Stored data entries
■ ■ ■ ■

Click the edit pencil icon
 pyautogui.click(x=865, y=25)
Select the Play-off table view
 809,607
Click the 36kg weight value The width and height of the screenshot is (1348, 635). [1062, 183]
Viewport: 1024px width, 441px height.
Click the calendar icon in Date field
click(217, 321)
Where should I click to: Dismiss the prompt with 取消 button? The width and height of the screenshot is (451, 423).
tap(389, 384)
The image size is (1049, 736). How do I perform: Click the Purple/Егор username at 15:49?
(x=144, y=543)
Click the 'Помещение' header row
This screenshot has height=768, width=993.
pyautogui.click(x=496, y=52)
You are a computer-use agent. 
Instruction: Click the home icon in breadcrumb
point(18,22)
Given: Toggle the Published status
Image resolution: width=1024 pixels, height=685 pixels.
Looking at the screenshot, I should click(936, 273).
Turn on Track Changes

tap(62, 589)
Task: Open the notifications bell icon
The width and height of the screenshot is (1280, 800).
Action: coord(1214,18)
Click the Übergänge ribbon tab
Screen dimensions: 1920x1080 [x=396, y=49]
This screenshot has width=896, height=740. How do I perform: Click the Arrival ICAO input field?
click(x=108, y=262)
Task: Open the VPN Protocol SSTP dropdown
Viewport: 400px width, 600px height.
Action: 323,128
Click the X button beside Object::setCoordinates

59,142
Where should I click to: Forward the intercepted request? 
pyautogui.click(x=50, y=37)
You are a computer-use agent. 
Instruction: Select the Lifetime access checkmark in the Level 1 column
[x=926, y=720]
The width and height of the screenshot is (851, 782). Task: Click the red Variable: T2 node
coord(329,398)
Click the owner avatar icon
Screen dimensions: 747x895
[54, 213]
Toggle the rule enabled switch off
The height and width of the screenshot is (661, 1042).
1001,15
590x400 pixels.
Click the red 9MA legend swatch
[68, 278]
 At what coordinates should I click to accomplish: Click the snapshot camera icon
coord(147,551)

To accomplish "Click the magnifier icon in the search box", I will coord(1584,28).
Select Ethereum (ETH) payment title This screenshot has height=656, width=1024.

■ ■ ■ ■

* [Directions]
Copy out all lines above holding "Open".

* [Task response]
Task: Open the notifications bell icon
Task: Open the VPN Protocol SSTP dropdown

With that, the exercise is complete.